Stored items:
####################

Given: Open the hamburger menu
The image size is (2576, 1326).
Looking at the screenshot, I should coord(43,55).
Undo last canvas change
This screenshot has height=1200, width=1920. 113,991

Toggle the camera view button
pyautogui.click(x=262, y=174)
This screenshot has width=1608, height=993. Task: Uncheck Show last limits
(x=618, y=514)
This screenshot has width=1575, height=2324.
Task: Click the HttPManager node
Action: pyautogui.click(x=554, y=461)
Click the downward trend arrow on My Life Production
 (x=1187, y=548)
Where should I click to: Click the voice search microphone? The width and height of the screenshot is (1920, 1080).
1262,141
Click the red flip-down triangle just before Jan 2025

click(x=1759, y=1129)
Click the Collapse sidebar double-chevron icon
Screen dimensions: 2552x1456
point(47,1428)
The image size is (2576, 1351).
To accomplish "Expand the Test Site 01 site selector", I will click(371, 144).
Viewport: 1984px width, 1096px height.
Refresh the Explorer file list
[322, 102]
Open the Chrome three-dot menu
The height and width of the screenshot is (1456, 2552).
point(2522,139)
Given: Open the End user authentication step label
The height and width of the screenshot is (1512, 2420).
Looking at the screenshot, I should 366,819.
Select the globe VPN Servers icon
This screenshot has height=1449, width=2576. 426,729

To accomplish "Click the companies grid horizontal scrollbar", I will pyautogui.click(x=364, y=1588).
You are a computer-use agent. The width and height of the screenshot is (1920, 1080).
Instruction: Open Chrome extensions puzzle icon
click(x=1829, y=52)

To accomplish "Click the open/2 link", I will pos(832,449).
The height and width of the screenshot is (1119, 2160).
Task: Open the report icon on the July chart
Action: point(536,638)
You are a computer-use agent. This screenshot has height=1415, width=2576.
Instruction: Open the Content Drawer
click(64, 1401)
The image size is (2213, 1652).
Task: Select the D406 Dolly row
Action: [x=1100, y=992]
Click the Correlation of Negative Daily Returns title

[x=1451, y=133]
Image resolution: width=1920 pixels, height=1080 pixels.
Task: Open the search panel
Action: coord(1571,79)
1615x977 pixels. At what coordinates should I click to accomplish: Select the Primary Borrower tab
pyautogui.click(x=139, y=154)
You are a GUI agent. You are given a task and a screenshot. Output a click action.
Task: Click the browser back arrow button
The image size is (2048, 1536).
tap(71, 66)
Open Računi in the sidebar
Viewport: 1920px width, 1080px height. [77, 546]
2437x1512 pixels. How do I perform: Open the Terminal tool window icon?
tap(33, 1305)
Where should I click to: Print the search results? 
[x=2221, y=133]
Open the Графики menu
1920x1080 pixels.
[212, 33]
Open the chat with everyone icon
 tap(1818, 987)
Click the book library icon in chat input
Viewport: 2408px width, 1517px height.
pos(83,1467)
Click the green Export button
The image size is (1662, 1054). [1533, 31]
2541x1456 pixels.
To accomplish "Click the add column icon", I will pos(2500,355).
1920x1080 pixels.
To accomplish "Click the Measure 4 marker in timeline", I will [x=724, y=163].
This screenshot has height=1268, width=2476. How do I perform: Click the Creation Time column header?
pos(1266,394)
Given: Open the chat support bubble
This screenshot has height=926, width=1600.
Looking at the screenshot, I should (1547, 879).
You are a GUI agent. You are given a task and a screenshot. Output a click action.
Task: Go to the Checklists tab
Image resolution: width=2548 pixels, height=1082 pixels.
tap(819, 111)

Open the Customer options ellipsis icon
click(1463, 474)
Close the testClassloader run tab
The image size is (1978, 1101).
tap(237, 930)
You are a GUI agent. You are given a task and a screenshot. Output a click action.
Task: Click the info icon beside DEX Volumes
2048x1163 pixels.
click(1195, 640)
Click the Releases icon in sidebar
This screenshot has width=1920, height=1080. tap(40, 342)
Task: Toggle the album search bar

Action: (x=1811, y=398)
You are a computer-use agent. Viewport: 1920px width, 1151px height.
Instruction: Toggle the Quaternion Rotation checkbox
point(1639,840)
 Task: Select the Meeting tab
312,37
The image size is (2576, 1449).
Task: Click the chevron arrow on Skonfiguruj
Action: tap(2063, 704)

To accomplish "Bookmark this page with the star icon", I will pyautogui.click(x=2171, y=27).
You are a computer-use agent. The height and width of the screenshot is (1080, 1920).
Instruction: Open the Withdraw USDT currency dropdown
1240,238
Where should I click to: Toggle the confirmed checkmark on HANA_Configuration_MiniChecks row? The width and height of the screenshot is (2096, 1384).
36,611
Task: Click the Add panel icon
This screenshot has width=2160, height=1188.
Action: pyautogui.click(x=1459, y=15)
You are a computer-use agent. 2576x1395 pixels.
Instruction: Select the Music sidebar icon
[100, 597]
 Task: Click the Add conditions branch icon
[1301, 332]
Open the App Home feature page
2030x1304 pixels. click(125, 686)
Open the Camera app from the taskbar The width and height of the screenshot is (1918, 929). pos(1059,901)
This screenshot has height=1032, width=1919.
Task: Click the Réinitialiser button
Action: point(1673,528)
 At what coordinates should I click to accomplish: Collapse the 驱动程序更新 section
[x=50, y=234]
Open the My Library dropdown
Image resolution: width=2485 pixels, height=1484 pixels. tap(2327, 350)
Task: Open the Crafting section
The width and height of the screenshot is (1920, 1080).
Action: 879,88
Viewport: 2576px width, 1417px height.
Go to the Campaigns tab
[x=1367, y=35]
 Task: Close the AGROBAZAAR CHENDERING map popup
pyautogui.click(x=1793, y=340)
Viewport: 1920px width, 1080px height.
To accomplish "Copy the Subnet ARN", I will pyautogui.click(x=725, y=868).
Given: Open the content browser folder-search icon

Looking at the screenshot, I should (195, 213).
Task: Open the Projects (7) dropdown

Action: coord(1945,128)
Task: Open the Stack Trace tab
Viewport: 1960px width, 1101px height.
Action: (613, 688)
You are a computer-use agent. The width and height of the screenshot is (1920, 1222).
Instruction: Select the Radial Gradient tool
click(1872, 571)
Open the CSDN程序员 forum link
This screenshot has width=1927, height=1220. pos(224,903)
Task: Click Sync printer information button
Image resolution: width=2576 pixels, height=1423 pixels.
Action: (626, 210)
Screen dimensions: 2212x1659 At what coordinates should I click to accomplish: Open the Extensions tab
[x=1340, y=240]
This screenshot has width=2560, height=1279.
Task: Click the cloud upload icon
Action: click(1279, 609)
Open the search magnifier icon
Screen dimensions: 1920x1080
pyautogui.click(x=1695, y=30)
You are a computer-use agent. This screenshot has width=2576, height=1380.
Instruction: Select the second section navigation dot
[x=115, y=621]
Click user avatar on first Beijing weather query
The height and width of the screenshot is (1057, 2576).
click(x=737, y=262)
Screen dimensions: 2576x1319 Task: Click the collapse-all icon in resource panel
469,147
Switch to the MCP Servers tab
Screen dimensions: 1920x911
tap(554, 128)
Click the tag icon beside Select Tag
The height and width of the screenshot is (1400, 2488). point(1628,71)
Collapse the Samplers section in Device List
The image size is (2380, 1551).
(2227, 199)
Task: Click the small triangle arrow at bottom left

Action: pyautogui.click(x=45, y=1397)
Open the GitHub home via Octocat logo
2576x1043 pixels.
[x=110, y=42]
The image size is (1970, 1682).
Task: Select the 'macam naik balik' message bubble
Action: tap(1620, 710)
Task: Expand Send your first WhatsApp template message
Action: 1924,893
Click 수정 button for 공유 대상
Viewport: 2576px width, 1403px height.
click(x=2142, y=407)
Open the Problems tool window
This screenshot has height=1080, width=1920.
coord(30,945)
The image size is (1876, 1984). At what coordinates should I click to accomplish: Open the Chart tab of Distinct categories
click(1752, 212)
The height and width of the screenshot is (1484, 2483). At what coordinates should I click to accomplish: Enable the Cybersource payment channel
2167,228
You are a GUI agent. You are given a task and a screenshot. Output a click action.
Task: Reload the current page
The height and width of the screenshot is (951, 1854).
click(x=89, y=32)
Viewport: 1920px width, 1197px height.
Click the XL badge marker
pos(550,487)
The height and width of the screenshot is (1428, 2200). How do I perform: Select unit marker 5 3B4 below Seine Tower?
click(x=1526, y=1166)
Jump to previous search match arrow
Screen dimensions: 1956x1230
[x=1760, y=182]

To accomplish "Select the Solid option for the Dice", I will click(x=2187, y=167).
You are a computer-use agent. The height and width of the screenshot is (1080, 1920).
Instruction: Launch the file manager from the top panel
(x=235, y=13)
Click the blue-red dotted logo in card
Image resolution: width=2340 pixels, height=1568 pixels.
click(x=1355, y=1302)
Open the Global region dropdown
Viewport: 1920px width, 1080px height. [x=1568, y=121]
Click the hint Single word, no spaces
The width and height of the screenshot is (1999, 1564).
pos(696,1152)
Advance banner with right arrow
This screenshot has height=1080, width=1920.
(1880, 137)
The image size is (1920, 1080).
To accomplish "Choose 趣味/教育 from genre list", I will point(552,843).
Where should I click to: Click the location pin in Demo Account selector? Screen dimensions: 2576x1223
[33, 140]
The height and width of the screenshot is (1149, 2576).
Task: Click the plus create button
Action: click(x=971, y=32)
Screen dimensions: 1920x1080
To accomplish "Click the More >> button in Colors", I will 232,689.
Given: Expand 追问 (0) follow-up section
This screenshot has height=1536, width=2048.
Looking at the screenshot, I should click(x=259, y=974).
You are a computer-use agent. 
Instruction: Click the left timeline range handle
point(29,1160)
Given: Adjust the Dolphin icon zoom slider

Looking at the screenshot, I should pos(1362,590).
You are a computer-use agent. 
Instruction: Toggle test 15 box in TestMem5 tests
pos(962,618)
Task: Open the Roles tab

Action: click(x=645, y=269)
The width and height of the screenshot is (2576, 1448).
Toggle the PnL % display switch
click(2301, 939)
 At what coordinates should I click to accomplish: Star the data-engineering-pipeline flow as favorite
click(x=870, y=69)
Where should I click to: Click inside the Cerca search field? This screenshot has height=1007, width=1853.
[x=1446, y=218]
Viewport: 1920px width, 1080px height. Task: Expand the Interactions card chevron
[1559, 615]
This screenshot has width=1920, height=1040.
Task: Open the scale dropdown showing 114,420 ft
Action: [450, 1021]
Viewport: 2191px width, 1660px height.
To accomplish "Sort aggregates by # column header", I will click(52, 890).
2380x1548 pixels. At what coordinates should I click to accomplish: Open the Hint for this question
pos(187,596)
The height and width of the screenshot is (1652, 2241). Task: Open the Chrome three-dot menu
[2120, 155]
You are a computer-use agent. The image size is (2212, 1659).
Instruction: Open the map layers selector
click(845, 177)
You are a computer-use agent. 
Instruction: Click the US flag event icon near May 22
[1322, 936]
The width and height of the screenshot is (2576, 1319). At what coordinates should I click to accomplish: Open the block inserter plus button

####################

▶ Prompt:
Word for word, output the lines of the data from its first line through the line where "Click the Collapse sidebar" appears, and stop there.

▶ Answer for the task:
Given: Open the hamburger menu
The image size is (2576, 1326).
Looking at the screenshot, I should coord(43,55).
Undo last canvas change
This screenshot has height=1200, width=1920. 113,991

Toggle the camera view button
pyautogui.click(x=262, y=174)
This screenshot has width=1608, height=993. Task: Uncheck Show last limits
(x=618, y=514)
This screenshot has width=1575, height=2324.
Task: Click the HttPManager node
Action: pyautogui.click(x=554, y=461)
Click the downward trend arrow on My Life Production
 (x=1187, y=548)
Where should I click to: Click the voice search microphone? The width and height of the screenshot is (1920, 1080).
1262,141
Click the red flip-down triangle just before Jan 2025

click(x=1759, y=1129)
Click the Collapse sidebar double-chevron icon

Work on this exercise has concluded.